Dataset entries:
________________________________________

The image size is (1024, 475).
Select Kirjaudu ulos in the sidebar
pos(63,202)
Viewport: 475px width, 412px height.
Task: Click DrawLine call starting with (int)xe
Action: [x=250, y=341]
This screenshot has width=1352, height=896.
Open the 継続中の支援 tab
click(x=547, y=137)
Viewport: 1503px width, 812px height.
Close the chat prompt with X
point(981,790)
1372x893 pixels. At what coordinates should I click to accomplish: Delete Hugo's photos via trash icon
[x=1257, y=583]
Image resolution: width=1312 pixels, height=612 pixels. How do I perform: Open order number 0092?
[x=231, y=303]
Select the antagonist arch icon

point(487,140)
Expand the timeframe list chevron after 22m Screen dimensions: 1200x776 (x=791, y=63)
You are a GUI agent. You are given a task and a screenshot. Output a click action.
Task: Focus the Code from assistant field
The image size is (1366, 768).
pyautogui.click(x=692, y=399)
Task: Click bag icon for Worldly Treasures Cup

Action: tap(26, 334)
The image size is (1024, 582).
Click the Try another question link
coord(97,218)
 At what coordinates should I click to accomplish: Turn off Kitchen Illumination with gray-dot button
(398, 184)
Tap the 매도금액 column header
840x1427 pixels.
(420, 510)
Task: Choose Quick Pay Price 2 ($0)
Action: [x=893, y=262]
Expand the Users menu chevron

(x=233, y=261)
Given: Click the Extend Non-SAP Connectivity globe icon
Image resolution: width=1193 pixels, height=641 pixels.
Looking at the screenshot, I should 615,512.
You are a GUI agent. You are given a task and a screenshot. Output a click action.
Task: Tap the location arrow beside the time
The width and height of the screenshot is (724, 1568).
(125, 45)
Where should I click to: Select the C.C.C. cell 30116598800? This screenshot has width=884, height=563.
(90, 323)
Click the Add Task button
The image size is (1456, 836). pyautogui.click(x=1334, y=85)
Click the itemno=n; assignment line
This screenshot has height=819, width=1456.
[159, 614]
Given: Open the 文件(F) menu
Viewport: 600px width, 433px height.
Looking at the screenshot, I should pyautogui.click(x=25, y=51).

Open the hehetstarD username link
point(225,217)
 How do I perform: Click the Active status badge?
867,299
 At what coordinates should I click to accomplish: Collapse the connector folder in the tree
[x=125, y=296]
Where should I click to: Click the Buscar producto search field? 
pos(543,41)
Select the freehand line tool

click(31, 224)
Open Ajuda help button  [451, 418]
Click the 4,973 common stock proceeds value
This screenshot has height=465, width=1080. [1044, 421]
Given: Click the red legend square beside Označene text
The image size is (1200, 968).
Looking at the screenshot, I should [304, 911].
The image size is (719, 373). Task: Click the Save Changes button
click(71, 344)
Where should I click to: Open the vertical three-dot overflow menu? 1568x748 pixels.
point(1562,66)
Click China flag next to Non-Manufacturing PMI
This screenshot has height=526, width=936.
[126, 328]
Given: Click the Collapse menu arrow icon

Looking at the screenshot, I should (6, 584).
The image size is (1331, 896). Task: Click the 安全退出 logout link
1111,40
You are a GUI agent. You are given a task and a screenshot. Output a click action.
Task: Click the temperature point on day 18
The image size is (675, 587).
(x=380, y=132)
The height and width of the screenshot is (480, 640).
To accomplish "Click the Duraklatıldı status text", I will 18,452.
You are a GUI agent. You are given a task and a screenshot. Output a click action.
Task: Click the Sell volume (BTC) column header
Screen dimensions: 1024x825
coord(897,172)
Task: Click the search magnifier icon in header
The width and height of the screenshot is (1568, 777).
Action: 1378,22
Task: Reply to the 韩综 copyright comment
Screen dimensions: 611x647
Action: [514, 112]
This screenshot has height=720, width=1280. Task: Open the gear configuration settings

________________________________________

Goal of the exercise:
Rewrite the records from the line that has "At what coordinates should I click to accomplish: Collapse" through the line that has "This screenshot has height=465, width=1080.", putting "straight" wherever "freehand" appears and leaving everything else as it is.

Completed exercise:
 At what coordinates should I click to accomplish: Collapse the connector folder in the tree
[x=125, y=296]
Where should I click to: Click the Buscar producto search field? 
pos(543,41)
Select the straight line tool

click(31, 224)
Open Ajuda help button  [451, 418]
Click the 4,973 common stock proceeds value
This screenshot has height=465, width=1080. [1044, 421]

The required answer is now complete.